What the exercise asks:
Reproduce the following records verbatim, every line of them.

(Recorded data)
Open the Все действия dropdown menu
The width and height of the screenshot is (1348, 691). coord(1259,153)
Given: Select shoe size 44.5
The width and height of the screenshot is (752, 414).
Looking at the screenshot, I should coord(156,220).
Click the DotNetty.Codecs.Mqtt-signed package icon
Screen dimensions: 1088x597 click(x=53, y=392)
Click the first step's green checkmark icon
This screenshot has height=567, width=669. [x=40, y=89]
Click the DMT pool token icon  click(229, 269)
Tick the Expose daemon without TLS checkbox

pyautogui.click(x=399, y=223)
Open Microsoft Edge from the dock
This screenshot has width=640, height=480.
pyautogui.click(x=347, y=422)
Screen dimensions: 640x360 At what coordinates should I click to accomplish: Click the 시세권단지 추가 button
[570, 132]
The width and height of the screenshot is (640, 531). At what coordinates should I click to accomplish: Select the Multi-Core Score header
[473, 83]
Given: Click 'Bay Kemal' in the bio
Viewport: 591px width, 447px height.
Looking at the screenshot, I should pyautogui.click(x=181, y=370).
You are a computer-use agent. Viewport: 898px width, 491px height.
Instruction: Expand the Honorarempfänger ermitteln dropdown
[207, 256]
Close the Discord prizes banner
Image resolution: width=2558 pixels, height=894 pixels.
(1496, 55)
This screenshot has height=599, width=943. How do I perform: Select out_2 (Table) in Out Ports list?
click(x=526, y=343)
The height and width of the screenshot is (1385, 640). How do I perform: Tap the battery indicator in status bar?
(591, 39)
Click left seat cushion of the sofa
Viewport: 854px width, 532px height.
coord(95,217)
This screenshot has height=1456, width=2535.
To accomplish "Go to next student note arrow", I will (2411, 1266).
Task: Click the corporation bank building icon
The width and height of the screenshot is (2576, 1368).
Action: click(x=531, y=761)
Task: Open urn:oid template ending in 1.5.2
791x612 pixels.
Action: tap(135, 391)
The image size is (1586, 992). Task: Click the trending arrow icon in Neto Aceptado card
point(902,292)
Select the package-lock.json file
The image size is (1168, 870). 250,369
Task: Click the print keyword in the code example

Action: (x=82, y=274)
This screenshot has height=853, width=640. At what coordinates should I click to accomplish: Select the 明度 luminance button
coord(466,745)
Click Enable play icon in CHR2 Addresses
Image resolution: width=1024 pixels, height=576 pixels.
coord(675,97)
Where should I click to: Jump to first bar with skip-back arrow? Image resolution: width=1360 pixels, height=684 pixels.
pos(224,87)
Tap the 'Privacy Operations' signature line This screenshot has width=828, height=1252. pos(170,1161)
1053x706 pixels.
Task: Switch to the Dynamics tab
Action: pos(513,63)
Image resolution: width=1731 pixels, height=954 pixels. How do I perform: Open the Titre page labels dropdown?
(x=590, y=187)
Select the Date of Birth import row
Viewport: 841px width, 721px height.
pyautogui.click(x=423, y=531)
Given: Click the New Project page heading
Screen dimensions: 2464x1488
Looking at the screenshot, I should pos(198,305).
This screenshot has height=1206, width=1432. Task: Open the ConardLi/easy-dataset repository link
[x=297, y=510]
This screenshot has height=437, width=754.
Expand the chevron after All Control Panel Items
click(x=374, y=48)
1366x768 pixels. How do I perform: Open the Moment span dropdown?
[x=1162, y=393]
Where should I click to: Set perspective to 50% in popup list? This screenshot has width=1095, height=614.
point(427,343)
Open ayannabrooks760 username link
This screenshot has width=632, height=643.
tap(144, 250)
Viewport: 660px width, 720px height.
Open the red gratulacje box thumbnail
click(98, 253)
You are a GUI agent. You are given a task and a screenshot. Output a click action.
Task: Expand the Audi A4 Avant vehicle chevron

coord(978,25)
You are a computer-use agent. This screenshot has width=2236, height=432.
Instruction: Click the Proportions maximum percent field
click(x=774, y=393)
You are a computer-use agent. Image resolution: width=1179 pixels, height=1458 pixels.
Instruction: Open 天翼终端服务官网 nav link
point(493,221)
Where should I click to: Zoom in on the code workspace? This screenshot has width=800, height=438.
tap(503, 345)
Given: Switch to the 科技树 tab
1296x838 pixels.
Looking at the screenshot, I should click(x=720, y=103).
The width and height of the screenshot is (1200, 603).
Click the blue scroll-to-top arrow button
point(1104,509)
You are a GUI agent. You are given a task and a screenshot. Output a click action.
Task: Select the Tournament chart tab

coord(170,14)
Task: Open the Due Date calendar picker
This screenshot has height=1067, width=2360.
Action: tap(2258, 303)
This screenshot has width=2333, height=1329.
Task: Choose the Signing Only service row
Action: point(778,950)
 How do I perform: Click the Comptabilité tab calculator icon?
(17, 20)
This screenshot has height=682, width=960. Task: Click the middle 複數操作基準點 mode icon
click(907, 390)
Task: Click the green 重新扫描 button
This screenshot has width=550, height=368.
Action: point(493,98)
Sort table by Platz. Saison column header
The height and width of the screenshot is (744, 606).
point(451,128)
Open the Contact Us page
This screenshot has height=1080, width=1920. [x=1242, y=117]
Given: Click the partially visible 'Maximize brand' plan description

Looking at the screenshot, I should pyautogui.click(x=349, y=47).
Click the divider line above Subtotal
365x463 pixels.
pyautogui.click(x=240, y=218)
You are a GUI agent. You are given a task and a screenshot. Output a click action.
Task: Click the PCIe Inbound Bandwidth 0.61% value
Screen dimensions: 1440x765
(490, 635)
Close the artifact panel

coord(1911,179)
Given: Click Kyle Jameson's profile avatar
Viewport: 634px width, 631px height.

Output of the exercise:
Open the Все действия dropdown menu
The width and height of the screenshot is (1348, 691). coord(1259,153)
Given: Select shoe size 44.5
The width and height of the screenshot is (752, 414).
Looking at the screenshot, I should coord(156,220).
Click the DotNetty.Codecs.Mqtt-signed package icon
Screen dimensions: 1088x597 click(x=53, y=392)
Click the first step's green checkmark icon
This screenshot has height=567, width=669. [x=40, y=89]
Click the DMT pool token icon  click(229, 269)
Tick the Expose daemon without TLS checkbox

pyautogui.click(x=399, y=223)
Open Microsoft Edge from the dock
This screenshot has width=640, height=480.
pyautogui.click(x=347, y=422)
Screen dimensions: 640x360 At what coordinates should I click to accomplish: Click the 시세권단지 추가 button
[570, 132]
The width and height of the screenshot is (640, 531). At what coordinates should I click to accomplish: Select the Multi-Core Score header
[473, 83]
Given: Click 'Bay Kemal' in the bio
Viewport: 591px width, 447px height.
Looking at the screenshot, I should pyautogui.click(x=181, y=370).
You are a computer-use agent. Viewport: 898px width, 491px height.
Instruction: Expand the Honorarempfänger ermitteln dropdown
[207, 256]
Close the Discord prizes banner
Image resolution: width=2558 pixels, height=894 pixels.
(1496, 55)
This screenshot has height=599, width=943. How do I perform: Select out_2 (Table) in Out Ports list?
click(x=526, y=343)
The height and width of the screenshot is (1385, 640). How do I perform: Tap the battery indicator in status bar?
(591, 39)
Click left seat cushion of the sofa
Viewport: 854px width, 532px height.
coord(95,217)
This screenshot has height=1456, width=2535.
To accomplish "Go to next student note arrow", I will (2411, 1266).
Task: Click the corporation bank building icon
The width and height of the screenshot is (2576, 1368).
Action: click(x=531, y=761)
Task: Open urn:oid template ending in 1.5.2
791x612 pixels.
Action: tap(135, 391)
The image size is (1586, 992). Task: Click the trending arrow icon in Neto Aceptado card
point(902,292)
Select the package-lock.json file
The image size is (1168, 870). 250,369
Task: Click the print keyword in the code example

Action: (x=82, y=274)
This screenshot has height=853, width=640. At what coordinates should I click to accomplish: Select the 明度 luminance button
coord(466,745)
Click Enable play icon in CHR2 Addresses
Image resolution: width=1024 pixels, height=576 pixels.
coord(675,97)
Where should I click to: Jump to first bar with skip-back arrow? Image resolution: width=1360 pixels, height=684 pixels.
pos(224,87)
Tap the 'Privacy Operations' signature line This screenshot has width=828, height=1252. pos(170,1161)
1053x706 pixels.
Task: Switch to the Dynamics tab
Action: pos(513,63)
Image resolution: width=1731 pixels, height=954 pixels. How do I perform: Open the Titre page labels dropdown?
(x=590, y=187)
Select the Date of Birth import row
Viewport: 841px width, 721px height.
pyautogui.click(x=423, y=531)
Given: Click the New Project page heading
Screen dimensions: 2464x1488
Looking at the screenshot, I should pos(198,305).
This screenshot has height=1206, width=1432. Task: Open the ConardLi/easy-dataset repository link
[x=297, y=510]
This screenshot has height=437, width=754.
Expand the chevron after All Control Panel Items
click(x=374, y=48)
1366x768 pixels. How do I perform: Open the Moment span dropdown?
[x=1162, y=393]
Where should I click to: Set perspective to 50% in popup list? This screenshot has width=1095, height=614.
point(427,343)
Open ayannabrooks760 username link
This screenshot has width=632, height=643.
tap(144, 250)
Viewport: 660px width, 720px height.
Open the red gratulacje box thumbnail
click(98, 253)
You are a GUI agent. You are given a task and a screenshot. Output a click action.
Task: Expand the Audi A4 Avant vehicle chevron

coord(978,25)
You are a computer-use agent. This screenshot has width=2236, height=432.
Instruction: Click the Proportions maximum percent field
click(x=774, y=393)
You are a computer-use agent. Image resolution: width=1179 pixels, height=1458 pixels.
Instruction: Open 天翼终端服务官网 nav link
point(493,221)
Where should I click to: Zoom in on the code workspace? This screenshot has width=800, height=438.
tap(503, 345)
Given: Switch to the 科技树 tab
1296x838 pixels.
Looking at the screenshot, I should click(x=720, y=103).
The width and height of the screenshot is (1200, 603).
Click the blue scroll-to-top arrow button
point(1104,509)
You are a GUI agent. You are given a task and a screenshot. Output a click action.
Task: Select the Tournament chart tab

coord(170,14)
Task: Open the Due Date calendar picker
This screenshot has height=1067, width=2360.
Action: tap(2258, 303)
This screenshot has width=2333, height=1329.
Task: Choose the Signing Only service row
Action: point(778,950)
 How do I perform: Click the Comptabilité tab calculator icon?
(17, 20)
This screenshot has height=682, width=960. Task: Click the middle 複數操作基準點 mode icon
click(907, 390)
Task: Click the green 重新扫描 button
This screenshot has width=550, height=368.
Action: point(493,98)
Sort table by Platz. Saison column header
The height and width of the screenshot is (744, 606).
point(451,128)
Open the Contact Us page
This screenshot has height=1080, width=1920. [x=1242, y=117]
Given: Click the partially visible 'Maximize brand' plan description

Looking at the screenshot, I should pyautogui.click(x=349, y=47).
Click the divider line above Subtotal
365x463 pixels.
pyautogui.click(x=240, y=218)
You are a GUI agent. You are given a task and a screenshot. Output a click action.
Task: Click the PCIe Inbound Bandwidth 0.61% value
Screen dimensions: 1440x765
(490, 635)
Close the artifact panel

coord(1911,179)
Given: Click Kyle Jameson's profile avatar
Viewport: 634px width, 631px height.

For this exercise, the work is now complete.